AlvaroBegue wrote:I thought of that possibility, but then it seems like too much of a coincidence that the pairs of points seem to have the exact same horizontal coordinate.
OK, I guess what I said was indeed ambiguous. It is for the size of the tree
without hashing. This is why it starts to go up significantly after the loading factor exceeds 3: there are enough transpositions in the tree so that it still fits in its entirety even at that loaading factor.
raccoon wrote:@ H.G.
I've heard this before but I don't really understand why entries with higher depth pollute the table. If you had an entry of depth 6 and an entry of depth 1, wouldn't you be able to use the depth 6 entry anywhere you could use the depth 1 entry?
No, it wouldn't, because it is
for another position. When I talk about 'replacement' I always refer to (possibly unjustly) what you do when you have a position that was not yet in the table/bucket, so that you have to kick out another position to accomodate it. Having a new search result for a position that was already in the table would just
update the entry, and in my mind thus not replace anything. The best algorithm here seems to always overwrite the entry with the new info. Because the old info is apparently useless, or you would not have had to search it again to obtain this new result. So even if the table now contains a d=6 entry, and you have a new d=1 entry, it is better to store the d=1 result. As that could be useful in the future, where the d=6 entry would never be of any use, because it apparently has wrong bounds that made it unsuitable even to satisfy a d=1 search.
For actual replacement, when you have the dilemma of keeping a d=1 entry or a d=6 entry of a different position, the argument is this: the d=6 position would save you a lot more work
when you encounter it again for a d=6 (or similar) search, much more than the d=1 position. But the tree is traversed in such a way that new d=6 searches are ordered far less frequently than d=1 searches. So on average you will have to hold on to the d=6 entry far longer before you can use it at all, and in the mean time it is occupying a hash-table entry without doing anything at all. An entry that during that period could possibly have contained 1000 d=1 entries each stored for a short time, each providing 1 hit and saving you a little bit of work.
Also note that the use of large-draft entries is often overrated: if you would store no d=6 entries at all, but you could store all d=5, a d=6 search that could have been a hit (because it was done before, but alas, not stored) only takes the work of a d=1 search to search it, as after the first move you will hit upon a d=5 entry you have seen before. If the overloading would be so high that the table could just hold all d=6 nodes of the tree, with no room left for d=5, d=6 searches on positions you have not seen before would become very expensive, because they effectively cannot use the hash table at all. (The d=5 will of course be stored in the always-replace part of the table, but this is bombarded so heavily with d=0 and d=1 entries that it will never survive until the time you order a new d=5 search.) So you gain by reserving some space in the table for d=5, even when this goes at the expense of the number of d=6 you can store.

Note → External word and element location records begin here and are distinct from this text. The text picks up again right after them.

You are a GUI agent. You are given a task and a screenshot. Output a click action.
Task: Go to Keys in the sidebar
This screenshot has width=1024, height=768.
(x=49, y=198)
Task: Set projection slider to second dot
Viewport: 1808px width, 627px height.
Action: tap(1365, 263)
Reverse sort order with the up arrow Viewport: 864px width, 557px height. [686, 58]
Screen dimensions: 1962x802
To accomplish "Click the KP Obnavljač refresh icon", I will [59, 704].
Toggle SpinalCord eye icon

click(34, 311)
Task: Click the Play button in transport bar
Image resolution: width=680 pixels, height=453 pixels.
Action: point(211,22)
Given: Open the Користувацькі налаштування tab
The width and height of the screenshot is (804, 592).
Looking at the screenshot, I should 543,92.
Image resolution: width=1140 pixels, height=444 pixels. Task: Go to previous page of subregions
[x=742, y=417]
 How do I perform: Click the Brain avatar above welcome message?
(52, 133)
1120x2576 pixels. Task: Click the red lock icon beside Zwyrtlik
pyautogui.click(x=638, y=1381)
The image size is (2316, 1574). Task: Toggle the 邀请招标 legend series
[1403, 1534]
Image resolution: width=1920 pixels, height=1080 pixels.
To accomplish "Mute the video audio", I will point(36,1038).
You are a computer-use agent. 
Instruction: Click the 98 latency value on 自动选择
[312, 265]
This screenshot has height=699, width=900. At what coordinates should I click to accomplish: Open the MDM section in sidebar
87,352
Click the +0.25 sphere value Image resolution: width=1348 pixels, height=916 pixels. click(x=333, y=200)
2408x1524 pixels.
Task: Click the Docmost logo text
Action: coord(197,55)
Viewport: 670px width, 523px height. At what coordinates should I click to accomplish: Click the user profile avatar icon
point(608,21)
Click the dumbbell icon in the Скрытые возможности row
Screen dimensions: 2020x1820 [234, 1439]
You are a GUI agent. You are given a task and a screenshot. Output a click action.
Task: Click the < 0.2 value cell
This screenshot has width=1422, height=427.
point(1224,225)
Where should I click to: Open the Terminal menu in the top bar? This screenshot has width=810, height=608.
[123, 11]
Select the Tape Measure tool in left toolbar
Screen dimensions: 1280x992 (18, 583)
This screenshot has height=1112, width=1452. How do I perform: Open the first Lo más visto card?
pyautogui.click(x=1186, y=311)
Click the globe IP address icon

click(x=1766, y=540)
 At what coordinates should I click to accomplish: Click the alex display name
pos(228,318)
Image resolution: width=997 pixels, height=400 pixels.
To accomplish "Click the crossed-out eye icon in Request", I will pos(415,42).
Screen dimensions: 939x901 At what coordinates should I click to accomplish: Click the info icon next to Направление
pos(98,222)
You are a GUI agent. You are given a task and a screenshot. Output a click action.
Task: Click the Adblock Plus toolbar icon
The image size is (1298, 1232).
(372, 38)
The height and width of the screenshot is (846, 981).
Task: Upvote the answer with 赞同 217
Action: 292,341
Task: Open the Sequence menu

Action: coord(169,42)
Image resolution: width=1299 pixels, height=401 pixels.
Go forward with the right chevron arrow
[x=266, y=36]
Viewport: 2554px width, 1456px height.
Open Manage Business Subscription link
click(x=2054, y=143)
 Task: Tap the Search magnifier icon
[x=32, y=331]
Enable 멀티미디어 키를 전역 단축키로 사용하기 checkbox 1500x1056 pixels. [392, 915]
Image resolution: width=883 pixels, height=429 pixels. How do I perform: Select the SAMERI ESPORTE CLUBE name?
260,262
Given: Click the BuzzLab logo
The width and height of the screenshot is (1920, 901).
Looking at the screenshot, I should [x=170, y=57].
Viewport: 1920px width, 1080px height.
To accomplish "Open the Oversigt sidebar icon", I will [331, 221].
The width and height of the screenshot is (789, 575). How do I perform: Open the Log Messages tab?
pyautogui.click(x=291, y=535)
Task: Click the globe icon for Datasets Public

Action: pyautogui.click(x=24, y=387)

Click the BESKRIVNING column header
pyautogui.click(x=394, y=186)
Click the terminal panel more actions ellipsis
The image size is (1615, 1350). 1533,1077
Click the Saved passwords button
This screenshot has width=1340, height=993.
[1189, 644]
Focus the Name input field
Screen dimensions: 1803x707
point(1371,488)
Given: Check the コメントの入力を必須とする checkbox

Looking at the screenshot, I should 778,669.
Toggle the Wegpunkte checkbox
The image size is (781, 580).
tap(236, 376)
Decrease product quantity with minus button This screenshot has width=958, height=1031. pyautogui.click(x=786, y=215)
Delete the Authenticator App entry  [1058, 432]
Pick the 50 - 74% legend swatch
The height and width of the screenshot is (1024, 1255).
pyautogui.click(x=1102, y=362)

Also do you keep track of the depths during a quiescence search, or do you just set them all to -1 when counting the entries for each depth?
The draft stored in the hash table should better correspond 1-to-1 to the type of search, so you can easily test if an entry is usable to satisfy a search request. If you would store some QS nodes as d=-3, and others as d=-5, while in fact they were identical searches, you would needlessly prevent that the d=-5 result would be used to satisfy the request for a d=-3 search. (Unless you made the test whether the depth was acceptable extra complex.) Of course you should take into account that levels are really different (e.g. if you search checks at d=-1, but not at d <= -1).